Re: Support from the lurker

From: George William Herbert (gherbert_at_retro.com)
Date: 09/26/04


Date: 26 Sep 2004 06:16:41 GMT

I am going to let most of your slander lie, however;

Christian Ramos <cramos49@yahoo.co.nz> wrote:
>>Cant do
>> anythin like real people like Burt Rutan.

>Interesting isnt it. A telling quote from George was he claim in email that
>all the companies were close to people such as him, except Scaled
>Composites.

The quote in question is from the last post I made in the
Mushroom thread, which I both posted and mailed.
Message-ID: <414f9b78$0$60638$a1866201@newsreader.dsl.net>

Unfortunately, Christian, everyone else on the group will
have read it and will know what I actually said, which was
that all the companies except Scaled Composites have
presented papers at conferences and let people know
what they're doing, and that enough leaked out of Scaled
that we had a good idea of what they were doing.

>That is, the company that was a success was the one that didnt
>leverage people such as him.

Scaled did leverage a number of people like me.
You just don't have any clue who I am and what
I represent.

Scaled used SpaceDev's rocket motor. SpaceDev was founded by Jim
Benson. Before Jim Benson was in the Aerospace industry, just a
businessman who wanted to do something fun with space, he showed
up at one of the Space Access conferences and was asking
questions. We had a nice long talk in the courtyard of the
old Safari Inn in Scottsdale. He asked how long it was going
to take for me to get my rocket company going with and without
significant outside investment. I was, in retrospect,
optimistic. He was pessimistic.

Jim has the independent drive and business sense to have
succeeded as well as anyone else doing startup work
in the industry. SpaceDev has flown satellites and
components; they have commercial and government launch
systems and components development contracts.
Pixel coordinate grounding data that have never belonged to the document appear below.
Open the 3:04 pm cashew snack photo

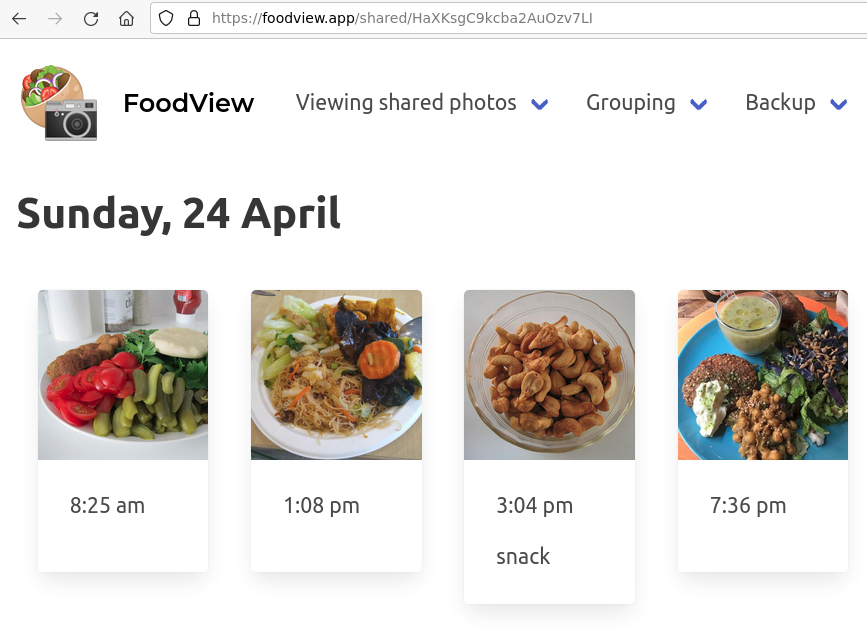[549, 374]
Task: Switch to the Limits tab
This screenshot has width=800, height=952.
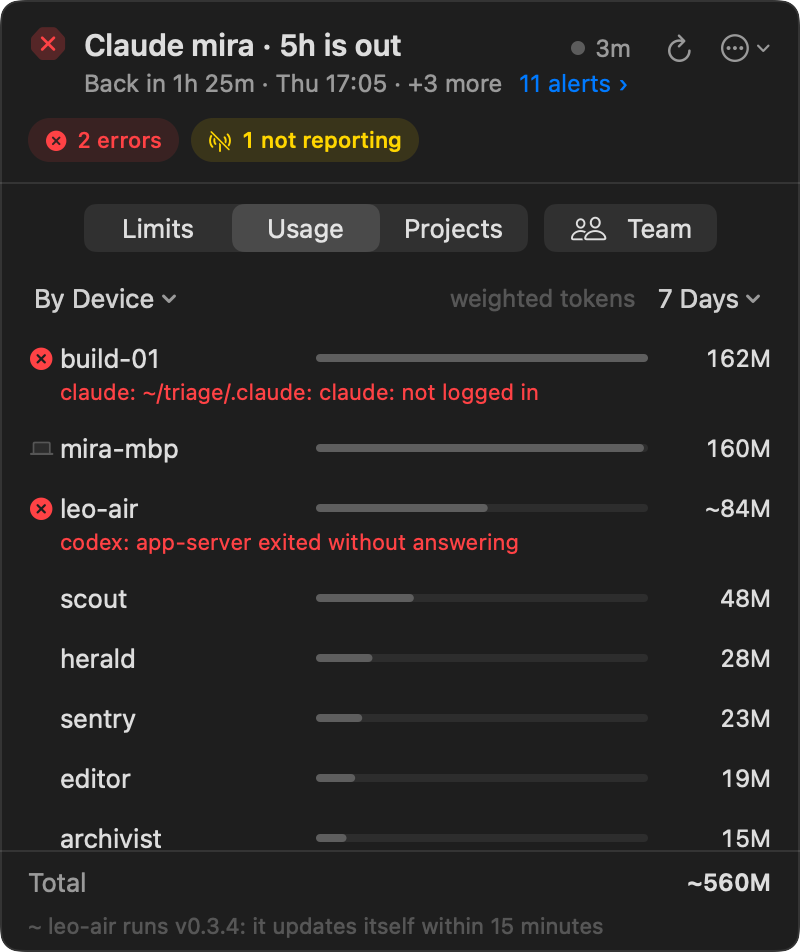Action: point(158,229)

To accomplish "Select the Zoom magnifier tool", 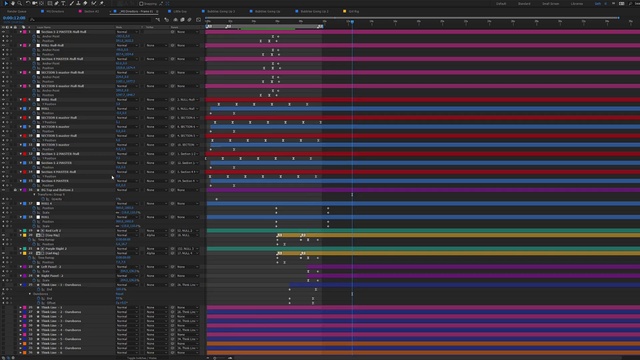I will coord(19,3).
Jim is *exactly* the sort of people I enjoy knowing
and sometimes working with.

I don't work for, and never have worked for as an employee
or consultant, any Big Aerospace company or NASA, though I
have proposed and bid stuff.

>I'm sure if you go back you can find people
>such as him tut-tutting sub-orbital trajectories or hybrid motors yet are

I am not personally interested in the technical or business sense
in sub-orbital missions and business. I am interested in going
straight to orbit. I have never tut-tutted any of my friends and
aquaintences who are chasing that business and money.

I first met Peter Diamandis of X-prize fame at ISU in 1992
(Kitakyushu), where I was just about the only attendee to
pay my own way, and for some inexplicable reason he still remembers
my name and face. I have always thought it was a bright idea,
marred only by the difficulty of finding the prize money.
The trick with getting insurance to cover the other half
was a stroke of genius.

I first started playing with hybrid motors over 15 years ago...

>quite willing to jump on Burt's wagon. It's the classic old establishment
>versus the new. People like George fear the new, or change in general.

No part of that statement is true in any way.

What is wrong with you is that you are just wrong.

Rand is not a tool of the "Aerospace Establishment".
I am not either. I have been pushing innovative
space companies and putting in my own time and money
on them since the late 1980s. Change is everything
we've been working for.

You just don't get it. And apparently you don't want to.
There's a whole world here of people doing the innovation.
Openly. It's all documented and discussed. One report
by one foreign research firm is not enough information
for you to have any clue about what's going on.